Massive is a commercial wavetable software synthesizer plugin manufactured by Native Instruments for use in professional audio production. It utilizes several wavetables and oscillators in the creation of synthetic timbres. The software can be used as a VST plugin within a digital audio workstation, or as a standalone program. Released in 2006, the plugin has gained widespread popularity in the electronic music field, and is one of the most popular synthesizer plugins for modern dance music production.

==Synthesis==
Massive features a hybrid digital-analog design which is intended for the production of bass and lead sounds. Based on wavetable synthesis, the plugin’s sound is formed by three wave oscillators with separate controls for wavetable position, pitch, and wave shaping.

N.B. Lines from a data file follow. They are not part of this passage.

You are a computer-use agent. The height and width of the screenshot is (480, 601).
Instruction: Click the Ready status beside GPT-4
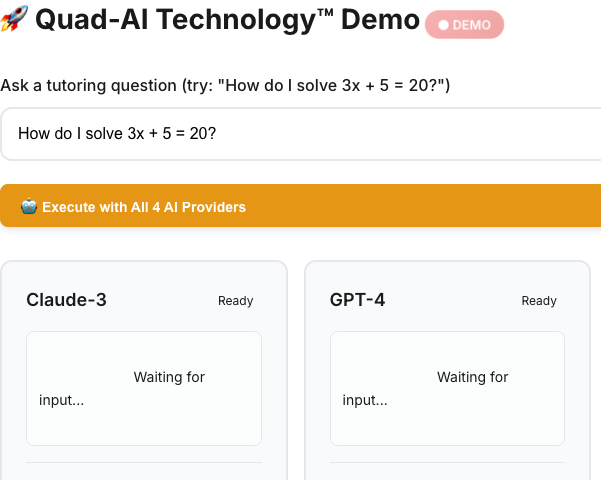(539, 301)
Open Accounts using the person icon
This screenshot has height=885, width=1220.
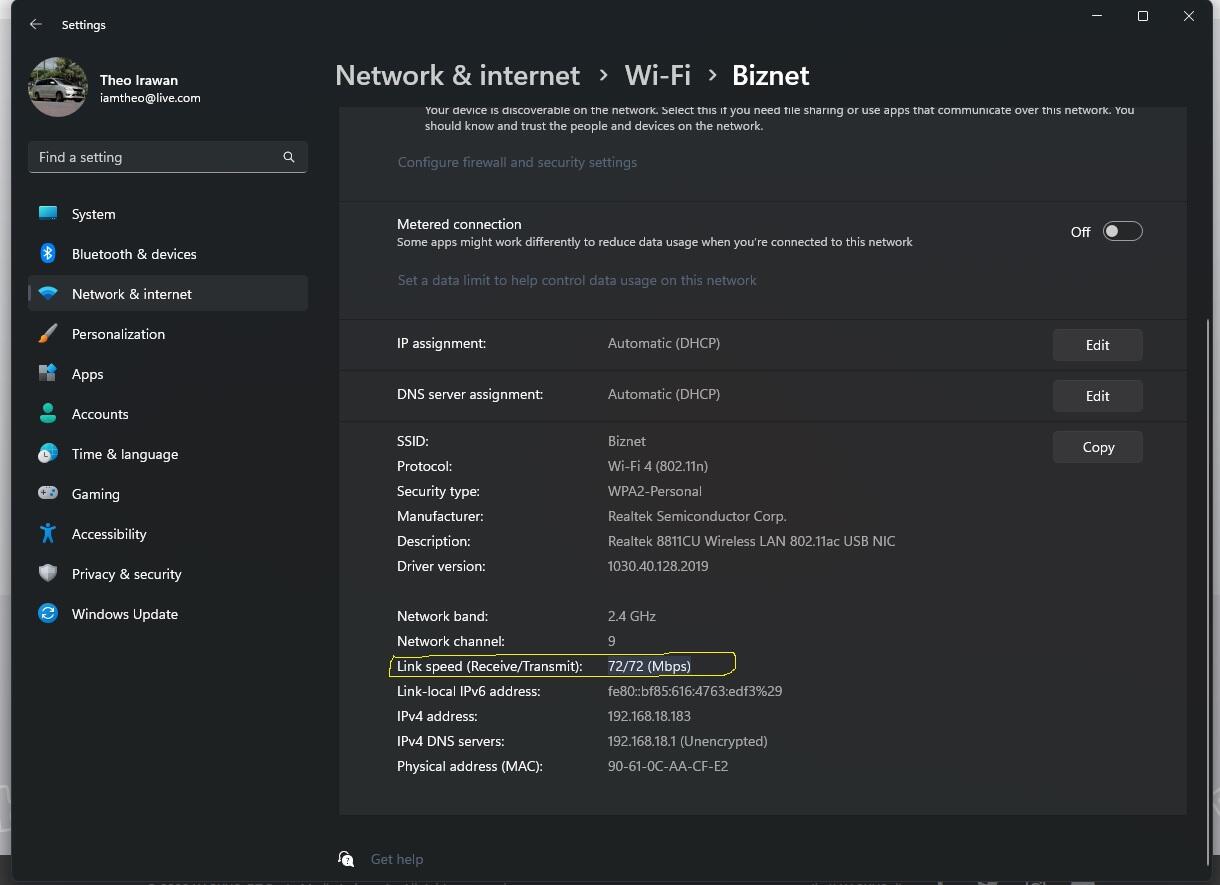(x=48, y=414)
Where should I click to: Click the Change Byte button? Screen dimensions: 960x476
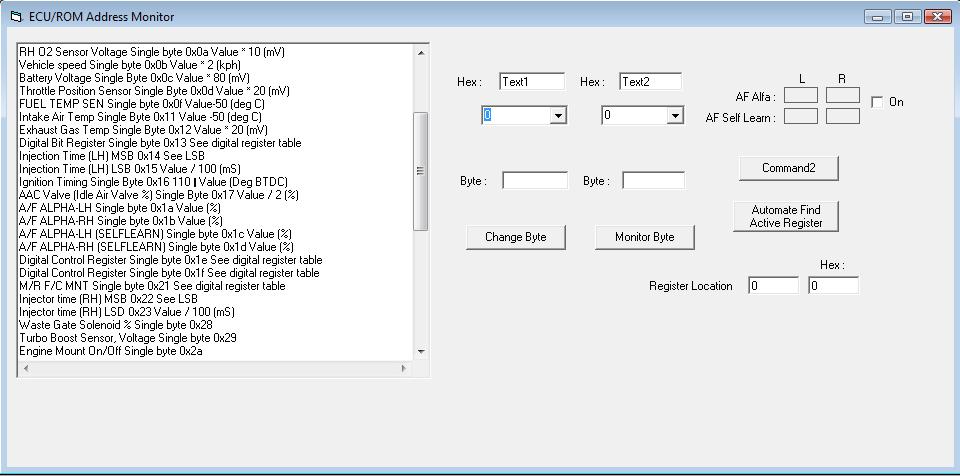tap(515, 237)
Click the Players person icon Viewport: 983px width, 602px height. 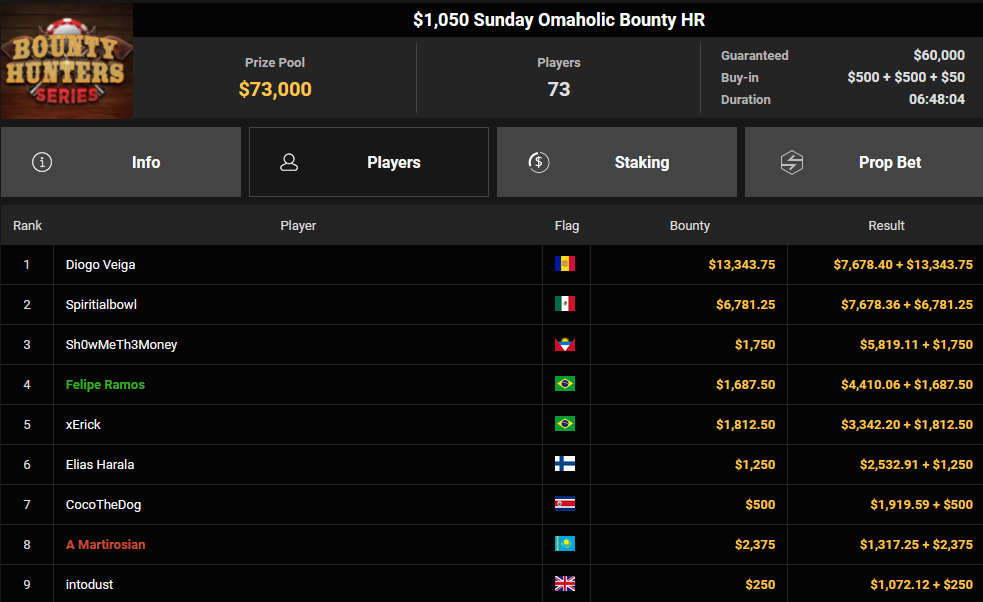click(289, 162)
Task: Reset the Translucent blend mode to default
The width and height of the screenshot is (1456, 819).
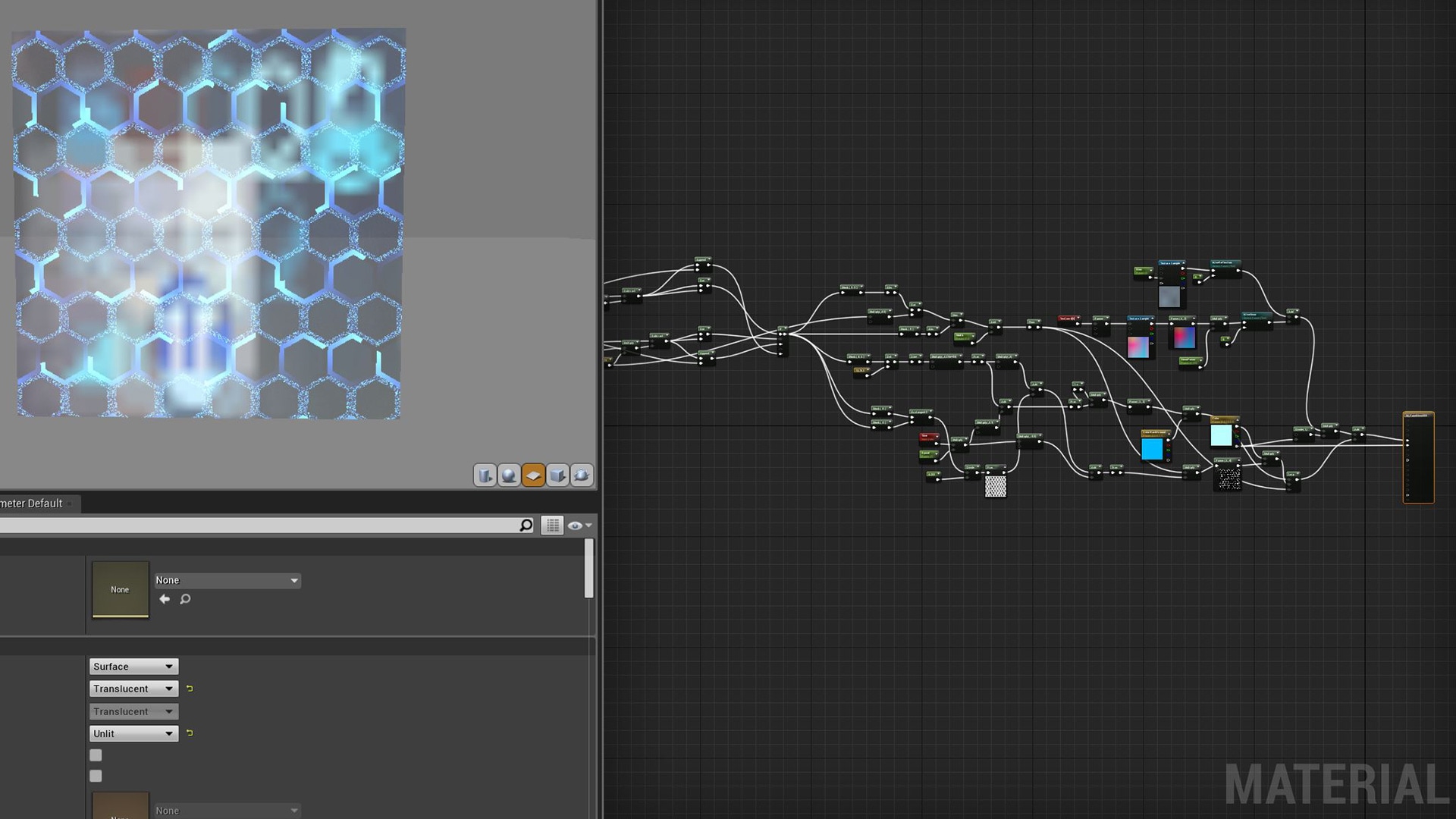Action: tap(189, 688)
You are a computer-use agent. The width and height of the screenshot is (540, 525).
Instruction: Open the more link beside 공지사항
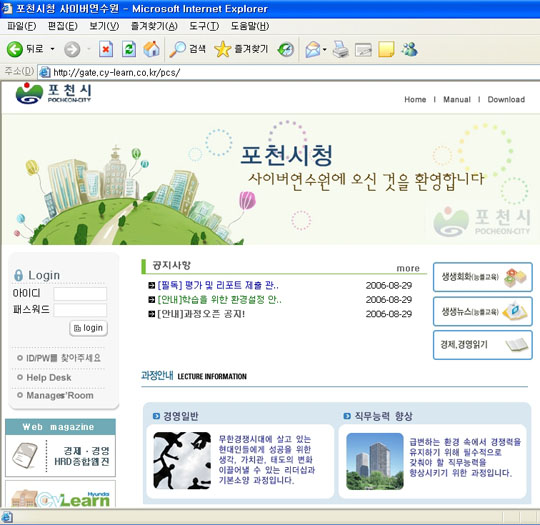(408, 268)
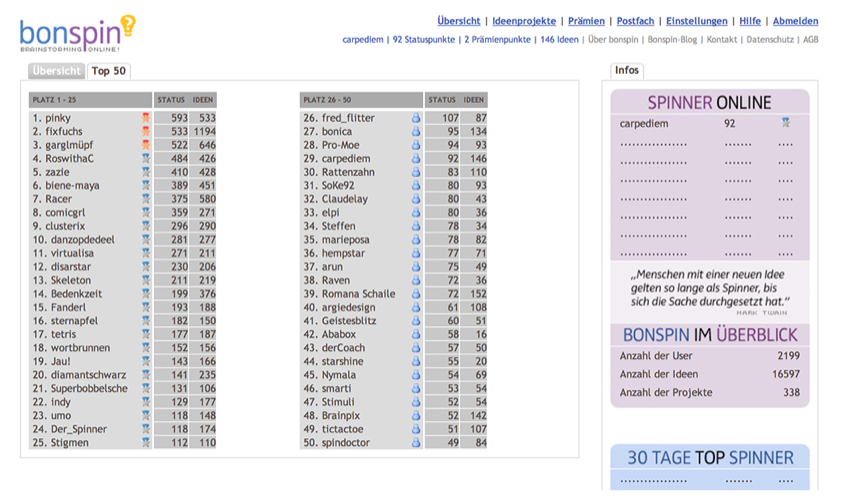This screenshot has width=848, height=500.
Task: Select the Infos tab
Action: point(627,71)
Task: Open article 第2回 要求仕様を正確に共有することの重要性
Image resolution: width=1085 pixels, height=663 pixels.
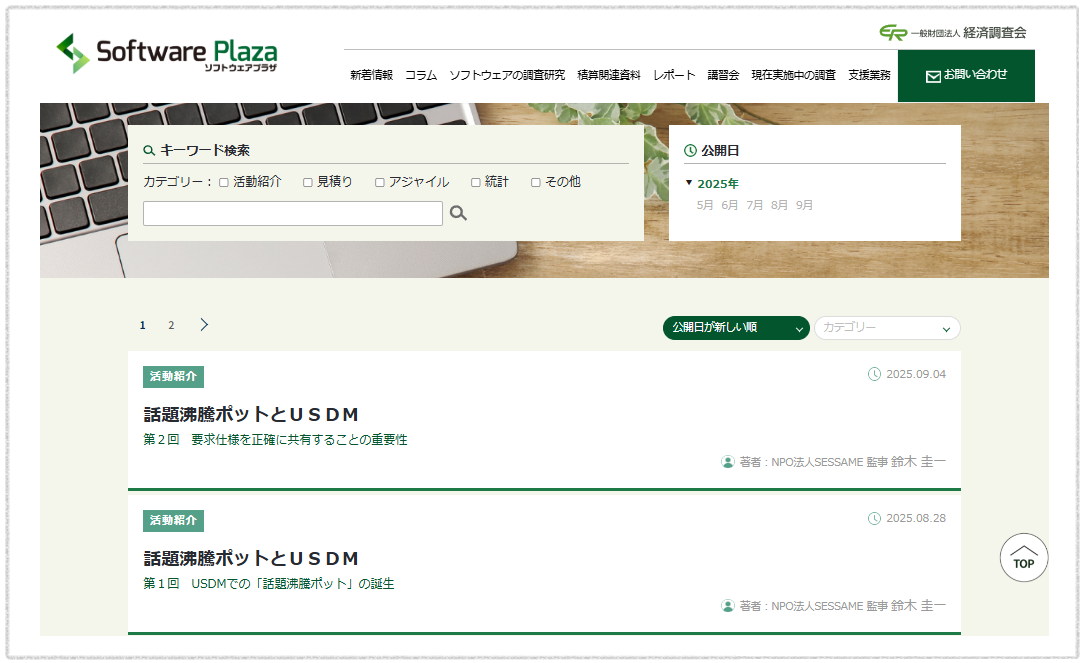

The sound created from these oscillators can be driven through two separate filters. Onwards, the sound in output is shaped with four different envelopes, which feature settings for attack, decay, release and sustain, and these can be set individually for any knob in the plugin interface. Modulation settings include LFO, Performer and Stepper options.

==Expansions==
In August 2018 Native Instruments announced a new line of expansion packs for Massive called Massive Expansions. Each expansion comes loaded with 150 customizable presets tailored towards a specific genre or mood. At launch expansions Stadium Flex, Nocturnal State, and Spectrum Quake were released.